Example of a zebra finch song

==== Species ====
Songbird species vary in their way of learning and modifying their songs. There are two types of learners: sensitive period learners (or "closed" learners) and open-ended learners (or "open" learners). The former, like chaffinches or zebra finches, learn their songs from a tutor during a time period in early life and show little modifications to it later in life, whilst the latter, like canaries, change their song each breeding season.

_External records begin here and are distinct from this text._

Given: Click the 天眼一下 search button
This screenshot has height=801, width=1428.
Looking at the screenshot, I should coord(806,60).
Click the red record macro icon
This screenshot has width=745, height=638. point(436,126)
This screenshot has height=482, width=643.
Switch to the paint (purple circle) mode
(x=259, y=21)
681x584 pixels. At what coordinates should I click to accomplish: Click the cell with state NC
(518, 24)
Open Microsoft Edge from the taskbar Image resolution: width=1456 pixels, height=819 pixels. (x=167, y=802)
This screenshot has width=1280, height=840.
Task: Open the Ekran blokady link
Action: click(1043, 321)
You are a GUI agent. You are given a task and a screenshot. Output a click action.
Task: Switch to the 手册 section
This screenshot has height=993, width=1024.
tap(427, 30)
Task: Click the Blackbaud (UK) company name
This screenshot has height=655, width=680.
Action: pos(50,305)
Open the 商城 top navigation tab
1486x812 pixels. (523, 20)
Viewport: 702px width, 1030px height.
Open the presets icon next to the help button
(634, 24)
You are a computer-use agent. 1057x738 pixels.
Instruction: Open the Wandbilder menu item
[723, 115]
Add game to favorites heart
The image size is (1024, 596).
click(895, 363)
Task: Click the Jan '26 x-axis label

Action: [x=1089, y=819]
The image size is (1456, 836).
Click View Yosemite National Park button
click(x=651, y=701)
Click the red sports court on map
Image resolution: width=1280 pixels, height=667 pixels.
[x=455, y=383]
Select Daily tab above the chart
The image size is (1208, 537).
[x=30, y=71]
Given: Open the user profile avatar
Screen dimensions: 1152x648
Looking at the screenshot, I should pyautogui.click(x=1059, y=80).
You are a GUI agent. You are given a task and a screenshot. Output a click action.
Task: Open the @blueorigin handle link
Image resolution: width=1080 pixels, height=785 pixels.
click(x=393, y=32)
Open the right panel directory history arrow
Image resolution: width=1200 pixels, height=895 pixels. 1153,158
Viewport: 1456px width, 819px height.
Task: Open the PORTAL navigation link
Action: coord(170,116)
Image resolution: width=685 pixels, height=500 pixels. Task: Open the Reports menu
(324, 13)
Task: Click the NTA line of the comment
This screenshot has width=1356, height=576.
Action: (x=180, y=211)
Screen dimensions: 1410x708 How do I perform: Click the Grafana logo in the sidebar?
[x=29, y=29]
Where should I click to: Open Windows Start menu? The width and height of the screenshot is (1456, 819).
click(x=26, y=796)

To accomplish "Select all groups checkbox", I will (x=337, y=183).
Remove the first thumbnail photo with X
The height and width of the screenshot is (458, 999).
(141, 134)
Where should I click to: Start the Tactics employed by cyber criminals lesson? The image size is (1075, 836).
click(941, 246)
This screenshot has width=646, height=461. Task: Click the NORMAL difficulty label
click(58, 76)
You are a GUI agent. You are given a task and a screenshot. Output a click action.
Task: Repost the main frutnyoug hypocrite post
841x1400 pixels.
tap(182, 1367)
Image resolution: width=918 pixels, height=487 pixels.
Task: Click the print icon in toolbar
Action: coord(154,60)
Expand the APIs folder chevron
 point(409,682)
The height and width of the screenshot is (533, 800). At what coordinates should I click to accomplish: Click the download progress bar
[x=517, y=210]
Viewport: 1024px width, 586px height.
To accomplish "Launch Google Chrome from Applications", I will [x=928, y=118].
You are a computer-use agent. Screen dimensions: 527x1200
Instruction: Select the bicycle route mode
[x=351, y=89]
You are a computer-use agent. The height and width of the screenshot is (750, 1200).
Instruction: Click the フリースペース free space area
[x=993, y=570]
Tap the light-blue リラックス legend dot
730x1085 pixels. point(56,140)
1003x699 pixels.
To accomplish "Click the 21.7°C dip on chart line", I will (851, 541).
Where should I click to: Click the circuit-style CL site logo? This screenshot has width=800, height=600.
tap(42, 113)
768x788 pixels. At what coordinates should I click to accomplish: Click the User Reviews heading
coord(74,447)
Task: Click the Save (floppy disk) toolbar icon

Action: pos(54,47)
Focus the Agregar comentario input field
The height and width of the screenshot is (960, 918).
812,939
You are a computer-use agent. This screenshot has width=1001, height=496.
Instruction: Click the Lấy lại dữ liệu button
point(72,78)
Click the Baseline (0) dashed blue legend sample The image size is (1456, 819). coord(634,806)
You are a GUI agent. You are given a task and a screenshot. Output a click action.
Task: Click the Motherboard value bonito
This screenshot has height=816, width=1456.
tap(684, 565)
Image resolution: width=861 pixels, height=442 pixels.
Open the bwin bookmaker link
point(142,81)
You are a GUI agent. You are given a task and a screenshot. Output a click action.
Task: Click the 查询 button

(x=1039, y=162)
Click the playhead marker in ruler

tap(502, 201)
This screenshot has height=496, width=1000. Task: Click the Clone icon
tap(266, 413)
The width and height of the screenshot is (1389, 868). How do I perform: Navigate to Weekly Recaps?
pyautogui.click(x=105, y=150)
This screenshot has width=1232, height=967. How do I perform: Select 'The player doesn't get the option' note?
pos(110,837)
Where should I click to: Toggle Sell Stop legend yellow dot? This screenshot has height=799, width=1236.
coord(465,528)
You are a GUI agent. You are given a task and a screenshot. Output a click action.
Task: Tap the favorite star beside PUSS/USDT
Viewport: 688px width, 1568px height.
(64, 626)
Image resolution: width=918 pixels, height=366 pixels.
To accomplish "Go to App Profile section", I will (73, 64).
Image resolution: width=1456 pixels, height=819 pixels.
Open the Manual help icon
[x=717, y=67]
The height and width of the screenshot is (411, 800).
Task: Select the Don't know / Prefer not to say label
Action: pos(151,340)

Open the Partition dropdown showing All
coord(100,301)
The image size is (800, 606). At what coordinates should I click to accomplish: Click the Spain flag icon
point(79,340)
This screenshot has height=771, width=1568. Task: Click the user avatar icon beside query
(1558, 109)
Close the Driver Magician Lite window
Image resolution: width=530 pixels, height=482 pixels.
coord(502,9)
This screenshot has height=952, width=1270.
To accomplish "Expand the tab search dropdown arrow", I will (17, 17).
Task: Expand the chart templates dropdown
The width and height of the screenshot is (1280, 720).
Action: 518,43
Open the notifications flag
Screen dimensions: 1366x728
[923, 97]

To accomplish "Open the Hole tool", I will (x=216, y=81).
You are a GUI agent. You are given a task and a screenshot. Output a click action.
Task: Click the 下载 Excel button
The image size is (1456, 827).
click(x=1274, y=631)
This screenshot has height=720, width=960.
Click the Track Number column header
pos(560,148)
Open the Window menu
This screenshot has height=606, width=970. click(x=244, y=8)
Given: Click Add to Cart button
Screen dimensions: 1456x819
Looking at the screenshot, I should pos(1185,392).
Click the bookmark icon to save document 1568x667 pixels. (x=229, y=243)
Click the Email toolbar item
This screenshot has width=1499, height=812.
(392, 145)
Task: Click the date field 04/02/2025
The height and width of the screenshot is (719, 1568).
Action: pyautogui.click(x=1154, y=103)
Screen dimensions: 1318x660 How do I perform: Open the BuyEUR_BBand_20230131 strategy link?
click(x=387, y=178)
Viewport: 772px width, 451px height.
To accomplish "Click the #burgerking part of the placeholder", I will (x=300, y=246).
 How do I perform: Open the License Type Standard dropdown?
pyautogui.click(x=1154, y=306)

Although there is adult neurogenesis throughout the lifespan of both types of learners, the amount of HVC neuron turnover is substantially higher in the "open" learners, reflecting the higher plasticity of their song.

==== Seasonality ====
Adult neurogenesis rates and new neuron survival in the song circuit closely follow breeding patterns. In particular, they follow the peaks and troughs of testosterone and its metabolites as the seasons alternate between breeding season in late winter/early spring, and non-breeding season. In the song sparrow for example, the HVC neuron number can increase from about 15000 neurons in the fall to 250000 neurons during spring. Right before breeding season, there is an increase of testosterone levels, followed by an increase in BDNF. This trophic cascade promotes new neuron survival (see above: Hormones and neurotrophic factors) leading to an increase in the HVC total neuron number during breeding season and the production of stereotyped song. At the end of breeding season, testosterone levels decrease leading to an increase of death of mature HVC neurons that lose their trophic support from the testosterone trophic cascade. Cell death of mature HVC neurons creates physical space for the addition of new neurons in the next breeding season.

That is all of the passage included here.